Task to complete:
Render every line of the rows below as a Markdown table with the columns "Number" and "Text", numbering the lines in order and leaving out blank lines.

Data lines:
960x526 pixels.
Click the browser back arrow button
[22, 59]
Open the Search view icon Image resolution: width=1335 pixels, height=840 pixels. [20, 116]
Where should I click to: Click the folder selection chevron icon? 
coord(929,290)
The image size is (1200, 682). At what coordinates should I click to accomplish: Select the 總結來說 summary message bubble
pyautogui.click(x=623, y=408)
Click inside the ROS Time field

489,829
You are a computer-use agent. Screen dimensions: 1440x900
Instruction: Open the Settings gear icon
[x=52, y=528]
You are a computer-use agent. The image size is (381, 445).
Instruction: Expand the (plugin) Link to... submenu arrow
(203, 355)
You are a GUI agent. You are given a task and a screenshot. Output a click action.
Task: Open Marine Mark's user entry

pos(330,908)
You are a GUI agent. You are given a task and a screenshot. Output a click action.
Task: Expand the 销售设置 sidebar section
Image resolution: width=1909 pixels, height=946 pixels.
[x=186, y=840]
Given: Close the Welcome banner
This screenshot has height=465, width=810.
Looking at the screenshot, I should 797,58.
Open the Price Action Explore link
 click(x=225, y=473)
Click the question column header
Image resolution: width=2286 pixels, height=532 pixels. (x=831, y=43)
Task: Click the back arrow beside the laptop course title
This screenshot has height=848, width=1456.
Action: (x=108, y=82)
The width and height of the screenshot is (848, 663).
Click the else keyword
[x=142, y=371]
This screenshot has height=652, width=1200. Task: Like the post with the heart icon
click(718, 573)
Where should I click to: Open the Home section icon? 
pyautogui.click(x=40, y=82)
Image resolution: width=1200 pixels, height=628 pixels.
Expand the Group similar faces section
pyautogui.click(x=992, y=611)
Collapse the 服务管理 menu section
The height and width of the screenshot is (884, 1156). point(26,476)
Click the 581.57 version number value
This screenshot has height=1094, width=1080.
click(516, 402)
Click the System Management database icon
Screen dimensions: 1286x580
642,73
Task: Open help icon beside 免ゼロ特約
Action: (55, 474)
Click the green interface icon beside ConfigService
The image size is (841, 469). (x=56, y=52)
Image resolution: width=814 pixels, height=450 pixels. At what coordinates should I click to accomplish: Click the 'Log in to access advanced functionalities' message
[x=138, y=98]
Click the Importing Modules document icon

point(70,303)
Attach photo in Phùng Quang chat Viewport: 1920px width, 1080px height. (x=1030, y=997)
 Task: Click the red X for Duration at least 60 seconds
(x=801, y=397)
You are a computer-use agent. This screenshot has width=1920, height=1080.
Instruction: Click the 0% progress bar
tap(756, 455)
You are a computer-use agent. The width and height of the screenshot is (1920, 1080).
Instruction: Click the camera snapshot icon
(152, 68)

Final result:
| Number | Text |
|---|---|
| 1 | 960x526 pixels. |
| 2 | Click the browser back arrow button |
| 3 | [22, 59] |
| 4 | Open the Search view icon Image resolution: width=1335 pixels, height=840 pixels. [20, 116] |
| 5 | Where should I click to: Click the folder selection chevron icon?  |
| 6 | coord(929,290) |
| 7 | The image size is (1200, 682). At what coordinates should I click to accomplish: Select the 總結來說 summary message bubble |
| 8 | pyautogui.click(x=623, y=408) |
| 9 | Click inside the ROS Time field |
| 10 | 489,829 |
| 11 | You are a computer-use agent. Screen dimensions: 1440x900 |
| 12 | Instruction: Open the Settings gear icon |
| 13 | [x=52, y=528] |
| 14 | You are a computer-use agent. The image size is (381, 445). |
| 15 | Instruction: Expand the (plugin) Link to... submenu arrow |
| 16 | (203, 355) |
| 17 | You are a GUI agent. You are given a task and a screenshot. Output a click action. |
| 18 | Task: Open Marine Mark's user entry |
| 19 | pos(330,908) |
| 20 | You are a GUI agent. You are given a task and a screenshot. Output a click action. |
| 21 | Task: Expand the 销售设置 sidebar section |
| 22 | Image resolution: width=1909 pixels, height=946 pixels. |
| 23 | [x=186, y=840] |
| 24 | Given: Close the Welcome banner |
| 25 | This screenshot has height=465, width=810. |
| 26 | Looking at the screenshot, I should 797,58. |
| 27 | Open the Price Action Explore link |
| 28 |  click(x=225, y=473) |
| 29 | Click the question column header |
| 30 | Image resolution: width=2286 pixels, height=532 pixels. (x=831, y=43) |
| 31 | Task: Click the back arrow beside the laptop course title |
| 32 | This screenshot has height=848, width=1456. |
| 33 | Action: (x=108, y=82) |
| 34 | The width and height of the screenshot is (848, 663). |
| 35 | Click the else keyword |
| 36 | [x=142, y=371] |
| 37 | This screenshot has height=652, width=1200. Task: Like the post with the heart icon |
| 38 | click(718, 573) |
| 39 | Where should I click to: Open the Home section icon?  |
| 40 | pyautogui.click(x=40, y=82) |
| 41 | Image resolution: width=1200 pixels, height=628 pixels. |
| 42 | Expand the Group similar faces section |
| 43 | pyautogui.click(x=992, y=611) |
| 44 | Collapse the 服务管理 menu section |
| 45 | The height and width of the screenshot is (884, 1156). point(26,476) |
| 46 | Click the 581.57 version number value |
| 47 | This screenshot has height=1094, width=1080. |
| 48 | click(516, 402) |
| 49 | Click the System Management database icon |
| 50 | Screen dimensions: 1286x580 |
| 51 | 642,73 |
| 52 | Task: Open help icon beside 免ゼロ特約 |
| 53 | Action: (55, 474) |
| 54 | Click the green interface icon beside ConfigService |
| 55 | The image size is (841, 469). (x=56, y=52) |
| 56 | Image resolution: width=814 pixels, height=450 pixels. At what coordinates should I click to accomplish: Click the 'Log in to access advanced functionalities' message |
| 57 | [x=138, y=98] |
| 58 | Click the Importing Modules document icon |
| 59 | point(70,303) |
| 60 | Attach photo in Phùng Quang chat Viewport: 1920px width, 1080px height. (x=1030, y=997) |
| 61 |  Task: Click the red X for Duration at least 60 seconds |
| 62 | (x=801, y=397) |
| 63 | You are a computer-use agent. This screenshot has width=1920, height=1080. |
| 64 | Instruction: Click the 0% progress bar |
| 65 | tap(756, 455) |
| 66 | You are a computer-use agent. The width and height of the screenshot is (1920, 1080). |
| 67 | Instruction: Click the camera snapshot icon |
| 68 | (152, 68) |